Appropriately chosen candidates with medically refractory epilepsy may benefit from hemispheric disconnection. Traditionally, this involves a large surgical exposure with significant associated morbidity. Minimally invasive approaches using endoscopic assistance have been described by only a few centers. Here, the authors report on the feasibility of endoscope-assisted functional hemispherotomy in a cadaver model and its first translation into clinical practice in appropriately selected patients.

METHODS

Three silicone-injected, formalin-fixed cadaver heads were used to establish the steps of the procedure in the laboratory. The steps of disconnection were performed using standard surgical instruments and a straight endoscope. The technique was then applied in two patients who had been referred for hemispherectomy and had favorable anatomy for an endoscope-assisted approach.

### EXERCISE 1:
According to the hemispherotomy passage, how many cadaver heads were used to establish the steps of the procedure?
### EXERCISE 2:
List every name of a brain surgery that appears in the hemispherotomy passage.
### EXERCISE 3:
Please continue the hemispherotomy passage from its last sentence.

### SOURCE MATERIAL:
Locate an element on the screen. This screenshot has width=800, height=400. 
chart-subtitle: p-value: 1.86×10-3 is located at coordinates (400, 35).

### EXERCISE OUTPUT 1:
Three silicone-injected, formalin-fixed cadaver heads.

### EXERCISE OUTPUT 2:
- hemispheric disconnection
- endoscope-assisted functional hemispherotomy
- hemispherectomy

### EXERCISE OUTPUT 3:
RESULTS

All disconnections were performed in the cadaver model via a 4 × 2–cm paramedian keyhole craniotomy using endoscopic assistance. An additional temporal burr hole approach was marked in case the authors were unable to completely visualize the frontobasal and insular cuts from the paramedian vertical view. Their protocol was subsequently used successfully in two pediatric patients. Full disconnection was verified with postoperative tractography.

CONCLUSIONS

Full hemispheric disconnection can be accomplished with minimally invasive endoscope-assisted functional hemispherotomy. The procedure is technically feasible and can be safely applied in patients with favorable anatomy and pathology; it may lead to less surgical morbidity and faster recovery.